Between the seven errors, injuries to Denard Span and Ryan Zimmerman and a three-game sweep that left them 7-18 against the Braves since the start of last season, the Nationals’ trip to Atlanta couldn’t have gone much worse. The good news is that Washington doesn’t play the Braves again until June 19, by which point the Nats, assuming they continue beating everyone not named Atlanta, should be 66-5.

“They’ve come out on the winning side of it more than we’d like,” GM Mike Rizzo said of the Braves before Sunday’s 10-2 loss. “But we feel confident against this team. We feel we’re better than this team. We respect them and we respect their organization. But we don’t fear them. We think we’re the better team and at the end of the day we’re going to come out on top.”

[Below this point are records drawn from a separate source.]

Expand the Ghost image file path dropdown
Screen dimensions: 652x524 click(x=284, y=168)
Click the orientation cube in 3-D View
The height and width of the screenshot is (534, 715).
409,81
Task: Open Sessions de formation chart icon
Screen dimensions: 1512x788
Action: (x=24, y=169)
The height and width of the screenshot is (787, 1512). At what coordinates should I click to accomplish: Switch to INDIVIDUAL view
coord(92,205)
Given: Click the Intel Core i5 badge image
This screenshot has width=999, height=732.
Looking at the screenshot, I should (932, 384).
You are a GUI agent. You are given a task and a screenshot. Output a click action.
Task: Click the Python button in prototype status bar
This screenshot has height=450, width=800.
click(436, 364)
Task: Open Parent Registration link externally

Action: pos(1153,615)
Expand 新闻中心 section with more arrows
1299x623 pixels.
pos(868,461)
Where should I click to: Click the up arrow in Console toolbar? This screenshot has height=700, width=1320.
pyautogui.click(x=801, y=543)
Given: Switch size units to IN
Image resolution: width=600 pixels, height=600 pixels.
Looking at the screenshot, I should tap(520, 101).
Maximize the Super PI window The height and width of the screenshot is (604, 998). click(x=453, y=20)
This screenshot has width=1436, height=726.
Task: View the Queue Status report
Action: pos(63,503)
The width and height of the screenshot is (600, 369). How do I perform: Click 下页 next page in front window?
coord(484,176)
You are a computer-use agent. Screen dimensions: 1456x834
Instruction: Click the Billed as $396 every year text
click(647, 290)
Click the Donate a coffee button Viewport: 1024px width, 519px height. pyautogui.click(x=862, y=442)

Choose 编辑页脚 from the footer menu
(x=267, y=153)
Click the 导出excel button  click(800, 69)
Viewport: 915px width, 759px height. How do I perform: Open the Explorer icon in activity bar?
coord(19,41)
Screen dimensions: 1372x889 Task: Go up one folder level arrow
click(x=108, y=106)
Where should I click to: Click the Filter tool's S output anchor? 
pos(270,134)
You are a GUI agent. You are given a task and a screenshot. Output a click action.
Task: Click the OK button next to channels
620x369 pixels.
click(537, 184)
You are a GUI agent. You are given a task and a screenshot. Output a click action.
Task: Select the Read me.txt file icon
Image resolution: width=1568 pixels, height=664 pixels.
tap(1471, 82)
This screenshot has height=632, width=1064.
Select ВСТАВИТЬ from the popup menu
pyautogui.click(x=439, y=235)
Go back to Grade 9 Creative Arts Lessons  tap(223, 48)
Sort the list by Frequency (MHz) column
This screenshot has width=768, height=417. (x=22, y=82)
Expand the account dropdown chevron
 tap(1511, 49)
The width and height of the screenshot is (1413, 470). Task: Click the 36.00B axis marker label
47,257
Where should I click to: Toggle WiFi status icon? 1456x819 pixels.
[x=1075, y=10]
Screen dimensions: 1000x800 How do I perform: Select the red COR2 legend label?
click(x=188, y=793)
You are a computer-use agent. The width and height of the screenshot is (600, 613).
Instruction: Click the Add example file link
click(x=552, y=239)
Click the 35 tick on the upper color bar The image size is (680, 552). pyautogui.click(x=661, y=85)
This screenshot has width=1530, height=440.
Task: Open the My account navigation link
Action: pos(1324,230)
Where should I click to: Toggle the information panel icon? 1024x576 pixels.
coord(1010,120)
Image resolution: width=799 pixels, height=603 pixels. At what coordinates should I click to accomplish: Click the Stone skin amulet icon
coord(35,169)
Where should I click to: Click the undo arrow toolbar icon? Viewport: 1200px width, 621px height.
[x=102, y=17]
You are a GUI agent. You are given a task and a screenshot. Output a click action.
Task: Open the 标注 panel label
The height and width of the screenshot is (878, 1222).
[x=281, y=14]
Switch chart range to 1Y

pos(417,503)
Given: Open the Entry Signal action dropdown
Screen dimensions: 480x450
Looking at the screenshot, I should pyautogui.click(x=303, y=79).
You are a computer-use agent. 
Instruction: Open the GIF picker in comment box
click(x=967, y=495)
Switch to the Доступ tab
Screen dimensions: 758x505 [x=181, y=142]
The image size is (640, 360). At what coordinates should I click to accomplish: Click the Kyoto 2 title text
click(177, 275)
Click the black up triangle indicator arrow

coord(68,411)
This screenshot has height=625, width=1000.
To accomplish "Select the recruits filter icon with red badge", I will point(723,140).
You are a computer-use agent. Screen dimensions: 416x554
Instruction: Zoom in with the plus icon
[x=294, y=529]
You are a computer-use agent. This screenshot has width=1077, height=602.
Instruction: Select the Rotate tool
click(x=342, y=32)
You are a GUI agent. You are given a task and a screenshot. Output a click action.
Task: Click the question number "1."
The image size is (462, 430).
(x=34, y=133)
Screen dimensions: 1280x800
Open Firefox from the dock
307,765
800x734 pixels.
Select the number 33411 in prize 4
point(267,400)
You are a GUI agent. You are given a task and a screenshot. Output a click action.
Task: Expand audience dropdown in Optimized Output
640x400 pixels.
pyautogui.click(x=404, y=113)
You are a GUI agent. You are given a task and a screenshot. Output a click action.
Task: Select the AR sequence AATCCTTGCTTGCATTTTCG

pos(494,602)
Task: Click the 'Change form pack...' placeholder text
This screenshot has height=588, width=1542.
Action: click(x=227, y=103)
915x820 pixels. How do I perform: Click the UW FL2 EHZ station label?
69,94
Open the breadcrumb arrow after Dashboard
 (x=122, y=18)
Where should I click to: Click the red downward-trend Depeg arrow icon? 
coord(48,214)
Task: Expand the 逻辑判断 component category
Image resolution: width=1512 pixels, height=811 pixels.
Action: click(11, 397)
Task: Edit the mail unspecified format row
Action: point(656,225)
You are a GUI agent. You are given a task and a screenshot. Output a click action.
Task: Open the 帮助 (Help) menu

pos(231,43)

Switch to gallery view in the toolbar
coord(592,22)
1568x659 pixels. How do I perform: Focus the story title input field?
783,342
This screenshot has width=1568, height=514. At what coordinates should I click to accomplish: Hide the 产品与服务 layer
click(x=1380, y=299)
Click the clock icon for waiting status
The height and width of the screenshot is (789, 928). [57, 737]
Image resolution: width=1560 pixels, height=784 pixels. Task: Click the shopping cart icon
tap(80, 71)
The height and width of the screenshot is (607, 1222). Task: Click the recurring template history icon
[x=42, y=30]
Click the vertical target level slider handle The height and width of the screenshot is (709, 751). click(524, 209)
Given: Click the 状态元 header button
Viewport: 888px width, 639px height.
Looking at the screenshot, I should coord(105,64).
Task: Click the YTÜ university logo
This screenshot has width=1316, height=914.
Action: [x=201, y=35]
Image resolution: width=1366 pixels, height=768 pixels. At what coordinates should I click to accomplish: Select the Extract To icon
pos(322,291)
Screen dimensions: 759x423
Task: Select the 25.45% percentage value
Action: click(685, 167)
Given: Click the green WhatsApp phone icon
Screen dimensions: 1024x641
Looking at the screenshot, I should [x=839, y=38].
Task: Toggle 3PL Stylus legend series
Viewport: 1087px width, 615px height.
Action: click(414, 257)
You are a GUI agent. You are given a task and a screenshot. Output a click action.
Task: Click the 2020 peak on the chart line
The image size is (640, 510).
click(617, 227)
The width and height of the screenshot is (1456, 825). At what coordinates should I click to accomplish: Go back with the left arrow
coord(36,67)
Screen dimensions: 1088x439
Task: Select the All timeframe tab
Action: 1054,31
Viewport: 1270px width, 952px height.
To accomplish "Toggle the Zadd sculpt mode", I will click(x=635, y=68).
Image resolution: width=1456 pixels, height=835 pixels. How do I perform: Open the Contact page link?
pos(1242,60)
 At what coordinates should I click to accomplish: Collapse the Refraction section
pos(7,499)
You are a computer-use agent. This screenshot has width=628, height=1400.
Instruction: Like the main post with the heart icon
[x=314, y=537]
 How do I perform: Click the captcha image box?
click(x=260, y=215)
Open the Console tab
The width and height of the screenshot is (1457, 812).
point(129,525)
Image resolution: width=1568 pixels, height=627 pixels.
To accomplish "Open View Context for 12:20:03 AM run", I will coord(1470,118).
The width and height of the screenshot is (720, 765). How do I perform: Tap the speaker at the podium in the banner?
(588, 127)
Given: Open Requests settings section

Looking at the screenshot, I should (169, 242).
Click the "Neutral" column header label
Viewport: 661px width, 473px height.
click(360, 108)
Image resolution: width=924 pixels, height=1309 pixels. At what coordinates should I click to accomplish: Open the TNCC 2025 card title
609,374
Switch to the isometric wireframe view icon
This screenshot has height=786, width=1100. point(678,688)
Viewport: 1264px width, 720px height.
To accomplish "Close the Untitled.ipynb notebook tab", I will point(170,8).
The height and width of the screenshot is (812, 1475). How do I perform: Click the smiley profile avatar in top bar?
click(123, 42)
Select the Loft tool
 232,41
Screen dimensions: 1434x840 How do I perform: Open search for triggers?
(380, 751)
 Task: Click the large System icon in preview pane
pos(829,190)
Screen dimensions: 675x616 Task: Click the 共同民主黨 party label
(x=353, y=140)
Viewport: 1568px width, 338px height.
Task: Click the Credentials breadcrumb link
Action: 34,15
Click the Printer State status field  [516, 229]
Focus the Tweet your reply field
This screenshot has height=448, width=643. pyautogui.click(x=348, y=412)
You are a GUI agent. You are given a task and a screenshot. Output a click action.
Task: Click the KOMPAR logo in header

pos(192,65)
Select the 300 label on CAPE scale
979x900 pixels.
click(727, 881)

April isn’t the “end of the day,” and maybe the Nationals are the better team, but at some point, don’t they have to beat the Braves to prove it? During his regular Saturday morning show on ESPN 980, Al Galdi declared the Braves the Nationals’ daddies, as then-Red Sox starter Pedro Martinez said of the New York Yankees in September 2004.

“It’s pretty hard to see the Nats winning the National League East this season if they only win around a third of their games with the Braves,” Galdi said. “It’s possible, but it sure doesn’t seem likely, winning your division when you routinely lose to the team that primarily is contending with you for that division title.”

I was curious just how uncommon it is for a team to win a division with a losing record against its closest competition in the division.

Over the last five seasons, 24 of the 30 division champions finished with a .500 or better record against the team that finished second in the division. The six instances in which the division champ lost the season series to the runner-up are in bold. It’s interesting to note that the 2010 Reds won the NL Central by five games despite losing two-thirds of their games against runner-up St. Louis. That same year, San Francisco won the NL West despite going 6-12 against San Diego, and went on to win the World Series.

Red Sox vs. Rays, 12-7
Tigers vs. Indians, 15-4
A’s vs. Rangers, 10-9
Braves vs. Nationals, 13-6
Cardinals vs. Pirates, 9-10
Dodgers vs. Diamondbacks, 9-10

Yankees vs. Orioles, 9-9
Tigers vs. White Sox, 12-6
A’s vs. Rangers, 11-8
Nationals vs. Braves, 10-8
Reds vs. Cardinals, 7-8
Giants vs. Dodgers, 10-8

Yankees vs. Rays, 9-9
Tigers vs. Indians, 12-6
Rangers vs. Angels, 12-7
Phillies vs. Braves, 12-6
Brewers vs. Cardinals, 9-9
Diamondbacks  vs. Giants, 9-9

Rays vs. Yankees, 10-8
Twins vs. White Sox, 13-5
Rangers vs. A’s, 10-9
Phillies vs. Braves, 10-8
Reds vs. Cardinals, 6-12
Giants vs. Padres, 6-12

Yankees vs. Red Sox, 9-9
Twins vs. Tigers, 12-7
Angels vs. Rangers, 8-11
Phillies vs. Marlins, 9-9
Cardinals vs. Cubs, 10-6
Dodgers vs. Rockies, 14-4

Scott Allen writes about all things D.C. sports. Follow him on Twitter @ScottSAllen or e-mail him if you’ve got a tip to share.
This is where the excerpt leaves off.